Our School
The Cradle of Jazz School: a mobile school for cross-cultural exchange
Through on-site intensive tutoring in the village, combined with annual semesters at the U.S. based Center for West African Oral Traditions, our students are prepared for the Western university, while remaining rooted in their own culture.
Here is a video of Instruments4Africa’s dance troupe learning solfege for the first time with Julie. As a cellist, Julie notes how hard it was to hold her own pitch against untrained voices, and gladly relates that teacher and students improved greatly as the weeks went on!
- Very few Senegambian students make it to American universities.
- Those who do are not qualified for our music departments, though their music is the foundation of music in the U.S..
- The Cradle of Jazz School will prepare West African musicians to join the Western musical dialogue.
How will the Cradle of Jazz School work?
Through the Suzuki teaching methodology, any student given patience and careful attention can learn to play a classical instrument. Cradle of Jazz co-director Julie Moore is a Suzuki-certified cello instructor, who has successfully taught Western music theory in Mali in one of Bamako’s poorest neighborhoods. In the United States, she has students as young as 4 years old playing their instruments with beauty, and reading music. In Mali, Julie also made field recordings of traditional “nursery rhymes” to incorporate into a West African Suzuki repertoire. For academic curriculum, the Cradle of Jazz School will follow established guidelines to ensure the students are meeting the qualifications of our sponsoring universities.

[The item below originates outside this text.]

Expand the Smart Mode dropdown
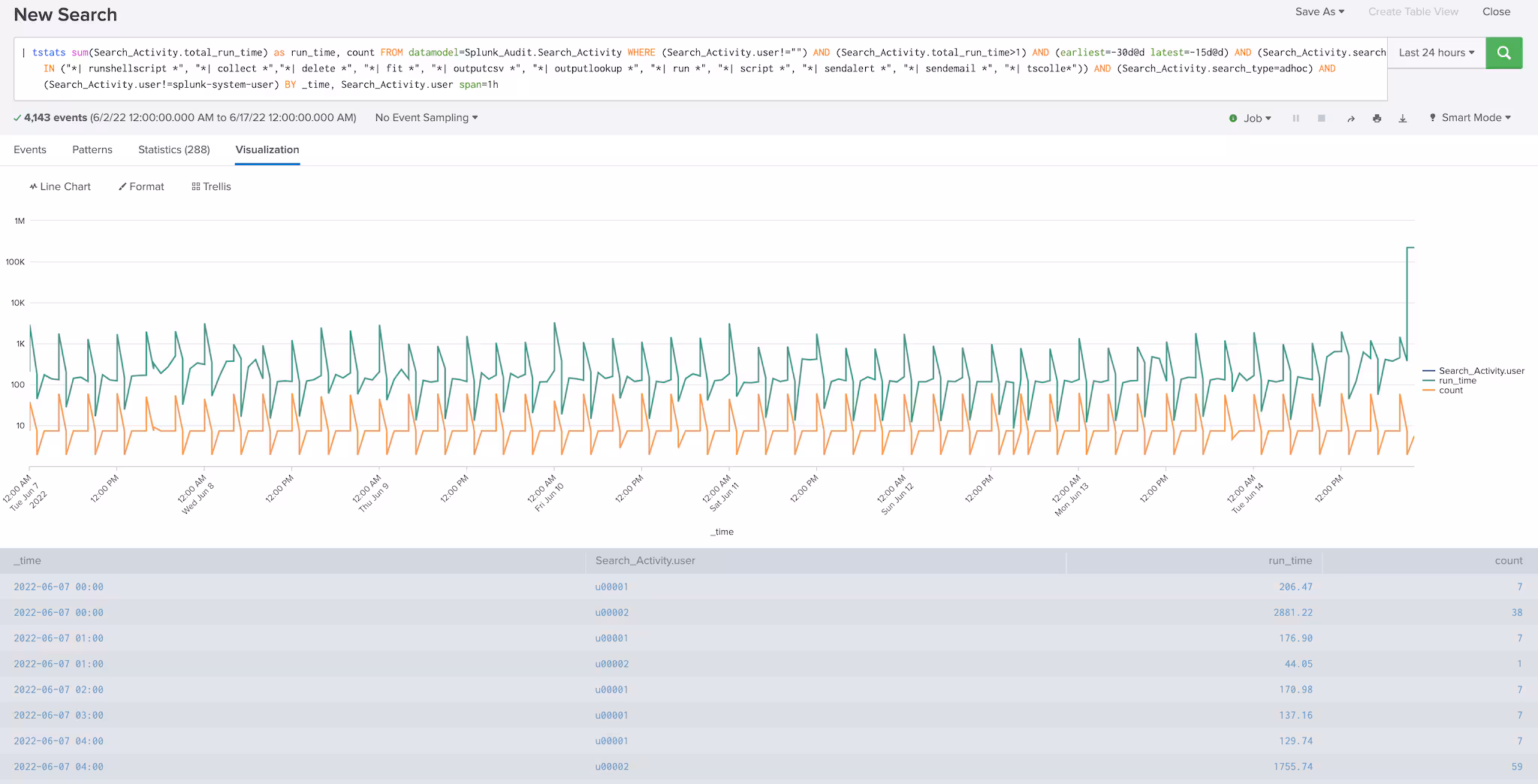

At the Cradle of Jazz project, we understand that scholastic assistance in West Africa should not be offered without also offering practical assistance. Elke Bachmann, CNM, MSN – one of Yale University’s outstanding clinical faculty, serves as our Global Health Advisor. With her assistance, Cradle of Jazz is to launch community health programs for all of the families with whom we work.
Sponsoring Universities:
- The Cradle of Jazz School is forming partnerships with American universities for the purpose of mutual support and exchange.
- Students from our sponsoring universities will be eligible to spend a semester abroad in West Africa to assist in the education of our students, and study West African fine arts.
The Cradle of Jazz Project has no doubt West African children can successfully learn classical Western music, just as Japanese youth in post-World War II Japan did.
- Sponsoring universities will accept our qualified graduates on full scholarships, giving the students obligations in their music departments.
- Imagine an American university with four Cradle of Jazz students in attendance. Not only do the African students benefit greatly, but the university suddenly has a built-in West African musical ensemble, with its members available to give instruction on West African music to American students in the music department.
Let West Africans say it for themselves:
There is a philosophical divide between West African musicians and the Western scholars who try to document them. West African music is created with ideas not found in Western music theory, through the Western musician has not yet acknowledged these differences. The slave trade bound West African music to Western music, and jazz was born.
The Cradle of Jazz School empowers West Africans students to enter our universities, and create their own dialogue about this colonial fusion between Western and West African music.